The idea of a psychological immune system can be used to liberate people from the irrational sense that everyone else has such a fantastic life and you don't. In a profound sense we've been dealt an amazingly equal hand in the poker game of life - the rest is up to us.

Answer: Neuroplasticity.

What's new: Brains were once thought to be unchanging and begin decaying at the onset of adulthood. Some scientists now believe they are capable of change and regeneration.

Neuroplasticity has become a hot issue lately. A dramatic example would the axe attack on Canadian Capt. Trevor Greene in March of 2006. Greene was attacked from behind by an Afghan youth who drove an axe so hard into the back of his head, his brain was essentially split in two. Soldiers in Greene's platoon assumed he was dead, especially when they saw brain matter on the ground. Doctors told the family Greene would likely never recover beyond a vegetative state.

This week, Greene has been conducting interviews on the Canadian radio and TV. That Greene would is even returning to quasi-normal life defies traditional ideas about brain injury and brains themselves.

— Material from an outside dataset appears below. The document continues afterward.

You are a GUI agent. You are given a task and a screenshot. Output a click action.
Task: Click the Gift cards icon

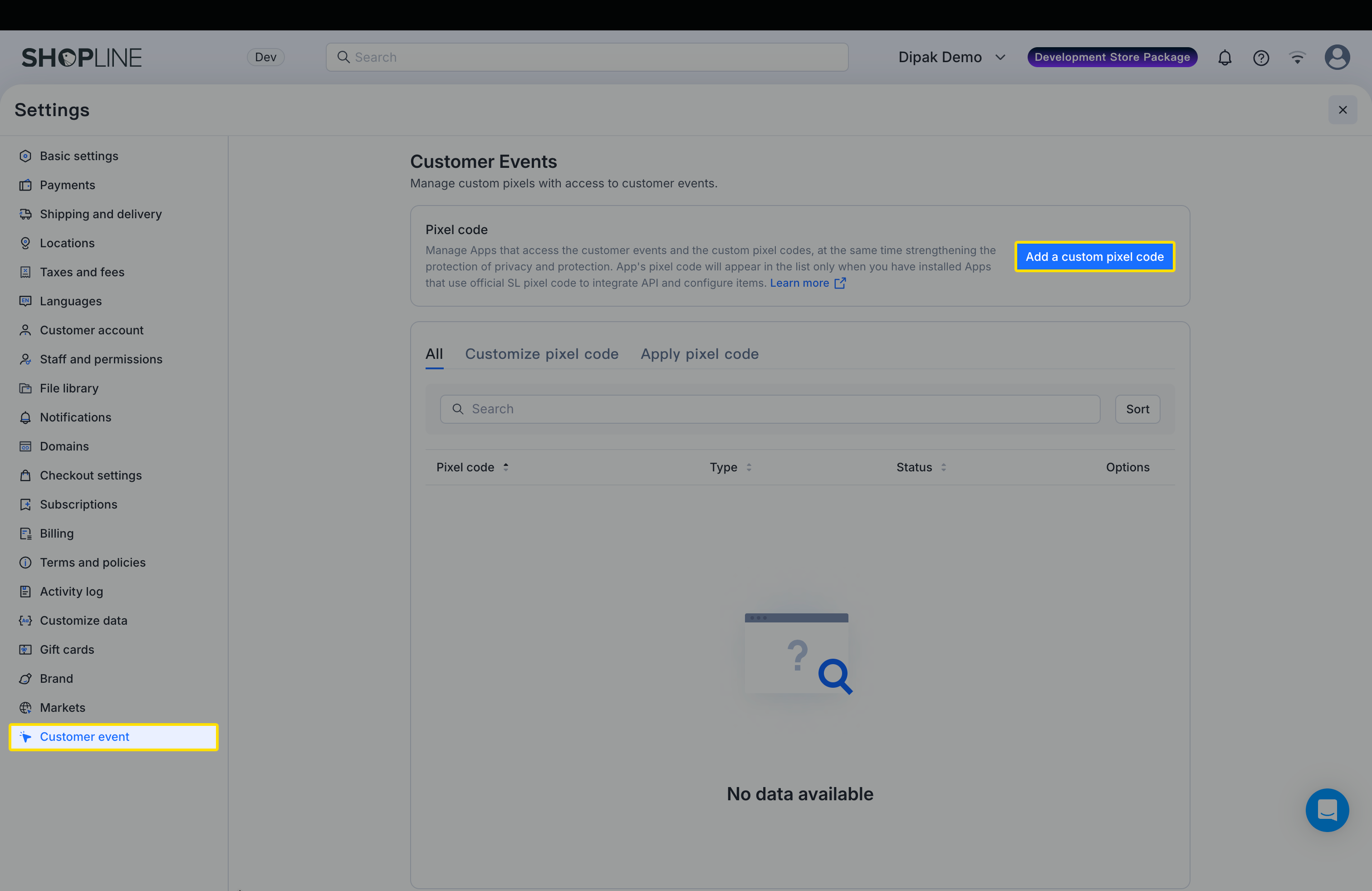point(25,649)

While the potential medical benefits of neuroplasticity are intriguing, its social aspect is even more intriguing.

Neuroplasticity suggests we have some choice over our brain destiny. It's now been proven that bilingualism offsets dementia considerably, possibly because it keeps more of the brain in use. It was once thought that after our twenties, our brains began a long descent into senility and dementia. In fact, we may have a bit of choice in the matter.

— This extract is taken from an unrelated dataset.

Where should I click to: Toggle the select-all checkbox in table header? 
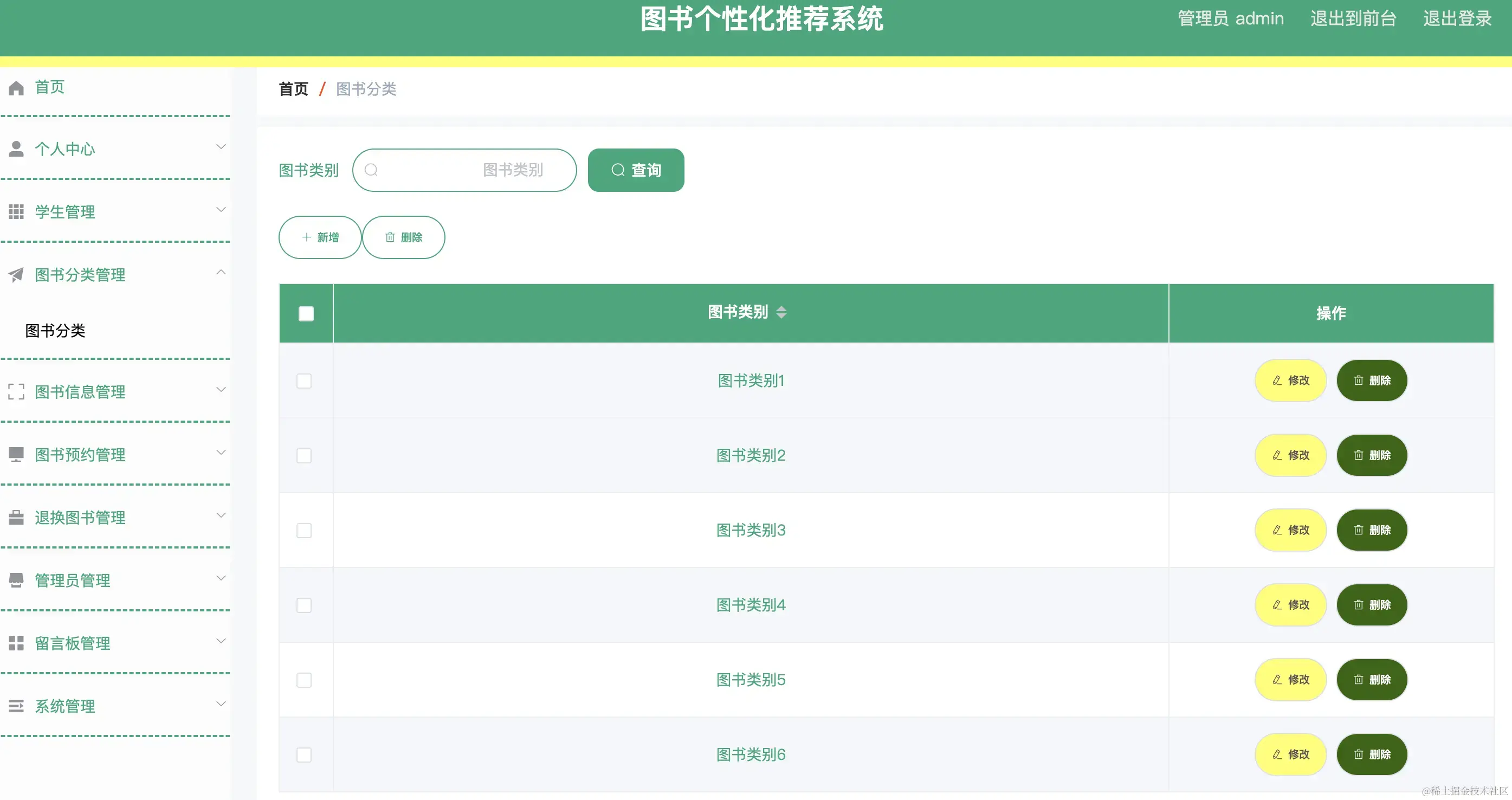coord(305,313)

Answer: Joy and happiness are contagious.

What's new: Positive emotion creates more positive emotion.

As part of a huge study published earlier this month in the British Medical Journal, an American research group has claimed that happiness itself is contagious. When they analyzed the data looking for happiness trends, the scientists found that happy people passed on their cheer to people they didn't personally know - and this transferred happiness lasted for up to a year.

"Happiness is like a stampede," said Nicholas Christakis, a professor in Harvard University's sociology department, one of the study's authors. "Whether you're happy depends not just on your own actions and behaviours and thoughts, but on those of people you don't even know."

According to a co-author of the study James Fowler, the study was the first tentative evidence of karma.

"The fact that happiness spreads from person to person to person suggests that these waves of happiness we radiate could eventually wash up on our own shores," he said.

If this is true, we all have some responsibility for our world's state of mind.

The contagiousness of positive emotion is an obvious but overlooked aspect of humanity. Why would laughter, smiling and cheering be so infectious? As far as I can tell, the answer is that for some reason we've been built to get along, enjoy each other's company, and party. When we do, nature rewards us with immunity and longevity.

While smiling probably can't reverse a recession, or cure cancer, it can make someone else feel good. And sooner or later, that smile might come back to you in spades at a critical time. I know it did for me in Mumbai.